The medium of the Internet has given further impetus--human financial greed most likely being the primary motive--in the emergence of a global communications cartel. Due to the way business and home use of the Internet has exploded, the amount of money that yards and yards of fibre optic cable may generate is increasing exponentially. The MSNBCorporation is the global communications cartel of the moment. There are also the everyday media giants, gobbling smaller and independent companies in their path: Time-Warner, Disney, TCI, Bertelsmann, GE, Viacom and Rupert Murdoch’s News Corporation. Obviously, it’s only a matter of time before these corporations become one--and who’s helping kick in some of the rent? Whoever out there is logging onto an IBM (and compatible) or even a Mac, using non-pirated software and paying a hugely-inflated monthly subscription fee to AOL or something of the like.
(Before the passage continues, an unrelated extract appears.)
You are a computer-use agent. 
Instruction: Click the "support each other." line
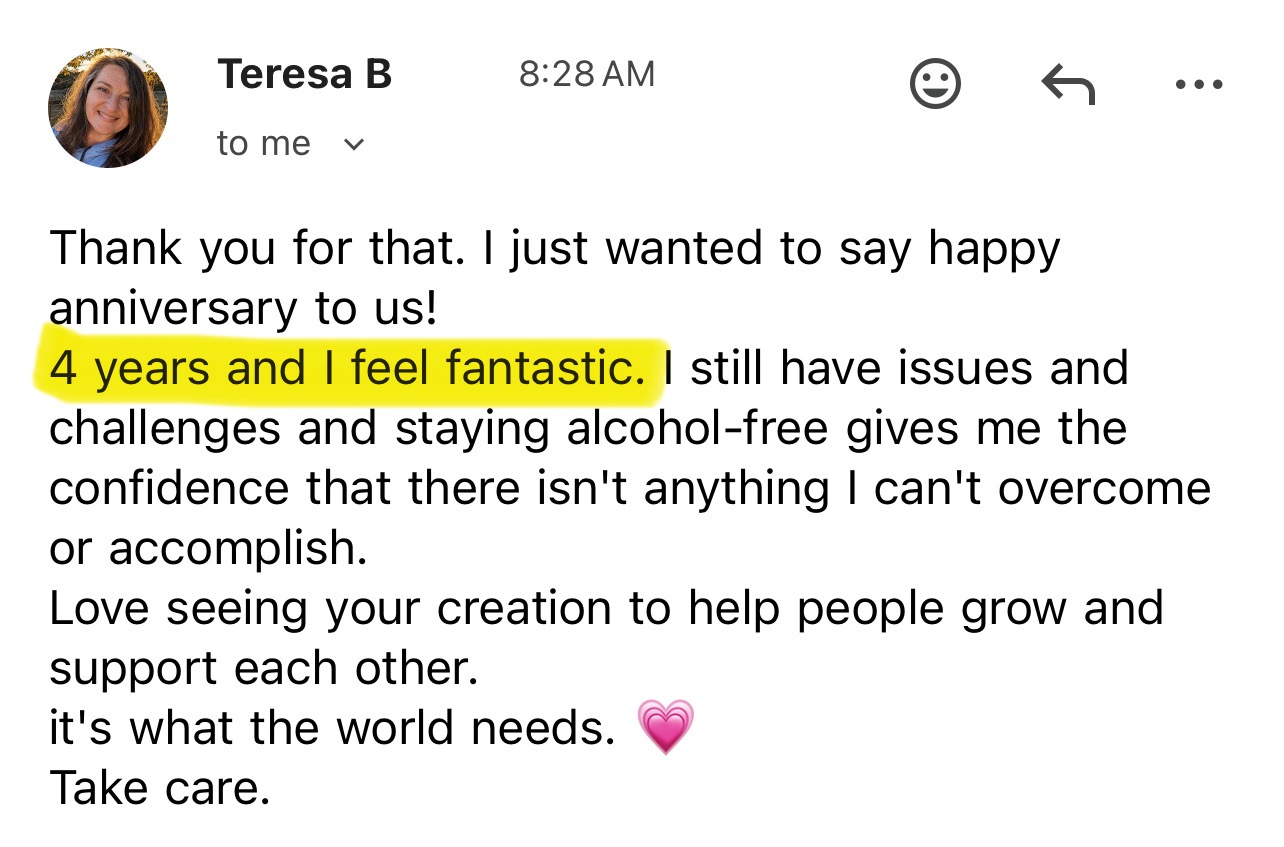click(x=264, y=668)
So, are sites like Adbusters or Critical Mass indeed preaching to the unconvertable? Is it too late for the guy next to you with the designer suit (stitched up by kids under six in a factory in China - but that’s another page) and the Powerbook to develop a consumer consciousness? I’d be quick to say that yes, it’s too late. It’s probably too late for any card-carrying Adbuster’s subscriber to change the world and end the reign of Gates with simply a modem, a laptop and a really good typing voice and to change the consumptive world as we know it.

What is possible is that places like Critical Inquiry and The Anti-Consumerism Campaign can provide the average web-user with information and suggestions to live slightly better, less consumerist lives. You can learn about how to shop at local stores (if you can afford five bucks for a can of soup) and recycle your old Atari components into extra memory for your PC. (All right, the last one was a joke).

Many of the problems that sustain the North American "consumer lifestyle"--that reinforce the grip of the MNC’s--aren’t addressed by websites available on the Internet. Much of the average person’s attraction to MNC-owned companies is the economy of it all. Look locally (although I know on the Internet you’re supposed to look globally, but humour me here) at how many people have stopped buying groceries at small local stores to instead make the pilgrimage to Costco (Wait! It’s Price-Costco now - gotta watch those mergers!) to buy gigantic amounts of food and abundant plastic shrink-wrap at discount prices. It’s cheaper for me to buy three loaves of bread at Costco and throw one of them away than it is to go to the locally-owned corner store and pick up the same thing in its singular incarnation. And today’s economy being the way it is, it doesn’t look like I’ll be able to afford bakery prices any time soon. So if we keep downsizing and streamlining and firing people because a robot can do their job cheaper and without demanding child care, we’ve got this amazing opportunity for uber-corp’s to blast in and take over towns--even cities--with their anti-customer-service-pro-quantity big box stores that sell cheap goods made by people in even worse financial situations than our own, offering only products produced by subsidiaries of their corporation. It’s happening now. This ain’t an "in the future thing."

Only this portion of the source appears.